# Frozen Mice And Rats.?.where



## RICK 13 (Jan 14, 2008)

HI ALL.MY USUAL SUPPLIER OF MICE AND RATS HAS JUST NEARLY DOUBLED HIS PRICES.(EXAMPLE LARGE MICE 47P HAVE GONE TO 83P).I KNOW PRICES GO UP,BUT THIS IS A RIP OFF.WHERE DO YOU ALL GET YOUR`S FROM.I WANT THEM IN BULK AND DELIVERED,SO IF YOU`VE GOT ANY IDEAS AND PRICES CAN YOU PLEASE PM ME,OR POST ON HERE.I`M FROM MANCHESTER IF THAT HELPS.
CHEERS RICK :bash:


----------



## cannotstopbuyingballs (Dec 29, 2007)

RICK 13 said:


> HI ALL.MY USUAL SUPPLIER OF MICE AND RATS HAS JUST NEARLY DOUBLED HIS PRICES.(EXAMPLE LARGE MICE 47P HAVE GONE TO 83P).I KNOW PRICES GO UP,BUT THIS IS A RIP OFF.WHERE DO YOU ALL GET YOUR`S FROM.I WANT THEM IN BULK AND DELIVERED,SO IF YOU`VE GOT ANY IDEAS AND PRICES CAN YOU PLEASE PM ME,OR POST ON HERE.I`M FROM MANCHESTER IF THAT HELPS.
> CHEERS RICK :bash:


Get use to it I am afraid, Frozen food prices are going to go sky high I have been told. I see £1.50 for a med/lge mouse soon. And the reason ? No Lab stuff and all the cheap eastern europe stuff is going to the states.
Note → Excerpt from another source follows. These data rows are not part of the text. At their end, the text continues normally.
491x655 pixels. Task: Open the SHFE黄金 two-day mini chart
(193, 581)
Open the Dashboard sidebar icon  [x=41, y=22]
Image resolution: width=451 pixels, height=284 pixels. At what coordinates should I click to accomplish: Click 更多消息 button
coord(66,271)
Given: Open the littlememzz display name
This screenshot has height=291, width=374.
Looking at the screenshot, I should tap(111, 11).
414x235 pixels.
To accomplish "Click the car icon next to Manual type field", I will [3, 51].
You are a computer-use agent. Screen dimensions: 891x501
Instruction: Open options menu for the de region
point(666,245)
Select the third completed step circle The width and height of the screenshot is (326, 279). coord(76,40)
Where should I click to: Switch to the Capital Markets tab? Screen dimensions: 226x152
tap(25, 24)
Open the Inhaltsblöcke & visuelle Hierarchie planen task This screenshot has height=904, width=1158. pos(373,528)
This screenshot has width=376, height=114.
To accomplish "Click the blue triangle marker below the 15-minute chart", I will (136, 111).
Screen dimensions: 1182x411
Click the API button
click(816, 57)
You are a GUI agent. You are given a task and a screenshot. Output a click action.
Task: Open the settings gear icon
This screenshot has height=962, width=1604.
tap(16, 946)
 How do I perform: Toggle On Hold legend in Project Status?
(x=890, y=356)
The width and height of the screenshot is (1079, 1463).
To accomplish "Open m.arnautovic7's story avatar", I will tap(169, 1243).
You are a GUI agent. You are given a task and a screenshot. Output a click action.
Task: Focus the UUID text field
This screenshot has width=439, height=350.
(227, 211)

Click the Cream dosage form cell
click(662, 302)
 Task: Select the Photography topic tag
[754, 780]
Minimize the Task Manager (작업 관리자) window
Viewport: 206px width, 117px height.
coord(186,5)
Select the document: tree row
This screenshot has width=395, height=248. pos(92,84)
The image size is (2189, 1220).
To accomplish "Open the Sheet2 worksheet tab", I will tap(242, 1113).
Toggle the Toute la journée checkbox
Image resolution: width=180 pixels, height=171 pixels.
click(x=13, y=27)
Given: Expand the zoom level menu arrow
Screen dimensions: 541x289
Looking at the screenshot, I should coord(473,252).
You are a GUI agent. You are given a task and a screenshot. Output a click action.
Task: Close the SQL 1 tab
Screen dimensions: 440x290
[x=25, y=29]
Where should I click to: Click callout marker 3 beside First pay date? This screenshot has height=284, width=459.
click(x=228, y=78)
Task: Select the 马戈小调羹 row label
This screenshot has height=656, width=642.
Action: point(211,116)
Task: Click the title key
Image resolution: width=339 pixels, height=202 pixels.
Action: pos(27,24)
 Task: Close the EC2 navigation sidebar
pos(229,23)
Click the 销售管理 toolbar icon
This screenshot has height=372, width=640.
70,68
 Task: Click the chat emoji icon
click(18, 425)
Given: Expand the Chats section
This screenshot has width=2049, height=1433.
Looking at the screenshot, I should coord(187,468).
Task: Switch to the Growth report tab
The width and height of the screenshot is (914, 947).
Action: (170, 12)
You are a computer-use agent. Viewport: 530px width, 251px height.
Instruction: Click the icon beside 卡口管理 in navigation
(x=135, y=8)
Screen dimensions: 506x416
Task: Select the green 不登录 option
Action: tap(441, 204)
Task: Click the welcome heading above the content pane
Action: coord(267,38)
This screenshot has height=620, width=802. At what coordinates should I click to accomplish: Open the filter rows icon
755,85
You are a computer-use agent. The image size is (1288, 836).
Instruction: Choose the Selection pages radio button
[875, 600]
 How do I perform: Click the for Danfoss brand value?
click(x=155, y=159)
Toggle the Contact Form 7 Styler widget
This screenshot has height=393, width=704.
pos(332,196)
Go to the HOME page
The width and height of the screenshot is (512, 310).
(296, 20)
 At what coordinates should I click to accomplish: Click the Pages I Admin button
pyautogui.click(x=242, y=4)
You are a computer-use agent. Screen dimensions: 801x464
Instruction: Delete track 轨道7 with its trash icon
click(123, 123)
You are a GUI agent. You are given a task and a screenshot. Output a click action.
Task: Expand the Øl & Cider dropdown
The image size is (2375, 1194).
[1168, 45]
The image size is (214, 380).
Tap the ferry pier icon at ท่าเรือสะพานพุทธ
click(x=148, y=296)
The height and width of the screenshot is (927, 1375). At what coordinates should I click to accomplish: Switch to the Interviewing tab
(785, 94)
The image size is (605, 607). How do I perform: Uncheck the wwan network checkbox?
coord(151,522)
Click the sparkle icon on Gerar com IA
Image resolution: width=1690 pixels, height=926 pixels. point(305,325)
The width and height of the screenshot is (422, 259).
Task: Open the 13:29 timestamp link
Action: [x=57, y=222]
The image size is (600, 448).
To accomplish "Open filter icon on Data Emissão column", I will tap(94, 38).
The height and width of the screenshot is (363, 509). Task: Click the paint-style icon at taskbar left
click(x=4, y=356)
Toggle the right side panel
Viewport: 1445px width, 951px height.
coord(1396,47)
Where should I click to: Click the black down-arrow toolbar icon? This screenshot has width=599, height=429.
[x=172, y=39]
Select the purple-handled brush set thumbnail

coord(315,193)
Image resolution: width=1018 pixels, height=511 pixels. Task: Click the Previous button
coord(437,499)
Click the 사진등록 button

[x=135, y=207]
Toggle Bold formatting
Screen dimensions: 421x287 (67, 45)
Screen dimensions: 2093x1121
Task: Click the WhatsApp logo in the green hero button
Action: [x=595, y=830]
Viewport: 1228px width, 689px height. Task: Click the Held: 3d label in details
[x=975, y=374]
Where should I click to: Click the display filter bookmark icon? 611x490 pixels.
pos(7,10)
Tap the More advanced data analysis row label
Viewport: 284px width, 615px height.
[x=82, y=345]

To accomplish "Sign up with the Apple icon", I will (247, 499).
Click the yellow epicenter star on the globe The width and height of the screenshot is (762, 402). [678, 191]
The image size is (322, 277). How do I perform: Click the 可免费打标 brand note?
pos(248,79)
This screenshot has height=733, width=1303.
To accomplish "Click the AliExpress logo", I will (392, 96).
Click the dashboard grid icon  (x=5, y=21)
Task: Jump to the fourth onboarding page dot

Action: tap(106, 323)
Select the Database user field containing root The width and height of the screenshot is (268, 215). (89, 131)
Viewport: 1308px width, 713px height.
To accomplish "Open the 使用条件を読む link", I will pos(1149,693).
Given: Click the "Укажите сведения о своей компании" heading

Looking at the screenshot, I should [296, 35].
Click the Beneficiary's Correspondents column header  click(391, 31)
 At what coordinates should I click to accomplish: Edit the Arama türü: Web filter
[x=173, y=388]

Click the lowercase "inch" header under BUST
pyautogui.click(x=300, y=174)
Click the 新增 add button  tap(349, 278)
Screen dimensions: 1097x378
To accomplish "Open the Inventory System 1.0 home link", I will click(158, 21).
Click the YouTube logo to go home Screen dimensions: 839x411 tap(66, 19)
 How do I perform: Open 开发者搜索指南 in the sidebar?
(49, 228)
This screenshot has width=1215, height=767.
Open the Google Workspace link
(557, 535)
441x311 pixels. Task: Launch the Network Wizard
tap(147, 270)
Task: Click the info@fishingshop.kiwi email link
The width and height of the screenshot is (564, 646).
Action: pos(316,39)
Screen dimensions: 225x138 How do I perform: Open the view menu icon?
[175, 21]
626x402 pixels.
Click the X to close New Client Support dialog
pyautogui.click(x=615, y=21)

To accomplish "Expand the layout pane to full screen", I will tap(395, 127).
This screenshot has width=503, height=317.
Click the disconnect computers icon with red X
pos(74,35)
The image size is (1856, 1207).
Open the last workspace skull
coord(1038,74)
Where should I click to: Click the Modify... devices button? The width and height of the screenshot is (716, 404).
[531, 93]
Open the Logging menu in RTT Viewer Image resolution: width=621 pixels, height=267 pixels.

A bearded Dragon costs its owner about £1.50-£2.00 to feed per week and a corn snake owner will soon have to cough up the same.

_ I am not trying to scare people but I have my contacts in the trade and this is what they are telling me._


----------



## gramitch (Dec 17, 2005)

My rodent feed bill has gone up from 30 to 40 quid a week.World grain prices have doubled I'm told.My rodent prices will have to go up.Wish I could get 87p for a mouse !!


----------



## cannotstopbuyingballs (Dec 29, 2007)

gramitch said:


> My rodent feed bill has gone up from 30 to 40 quid a week.World grain prices have doubled I'm told.My rodent prices will have to go up.Wish I could get 87p for a mouse !!


You will soon I think it is going to happen. UK breeders like my mate are getting fed up with earning a 4 figure sum. With our eastern chums sending to the USA things will change.


----------



## Rico (Jan 5, 2007)

If they put rat prices up to much I think ill be breeding my own.


----------



## Synergy (Dec 5, 2007)

clive1973 said:


> A bearded Dragon costs its owner about £1.50-£2.00 to feed per week and a corn snake owner will soon have to cough up the same.


Come and live up this way... Its double that £4 a box of crix and already over £1.10 for a large mouse.


----------



## RICK 13 (Jan 14, 2008)

*frozen foods*

hi all.i`ve managed to source some cheaper large mice.they are in high demand.as for synergy.where do you buy your gear from.???.pm me mate i might be able to help you.
cheers rick :bash:


----------



## cannotstopbuyingballs (Dec 29, 2007)

Rico said:


> If they put rat prices up to much I think ill be breeding my own.


trouble is a rat takes ages to put on a lot of weight for a big snake


----------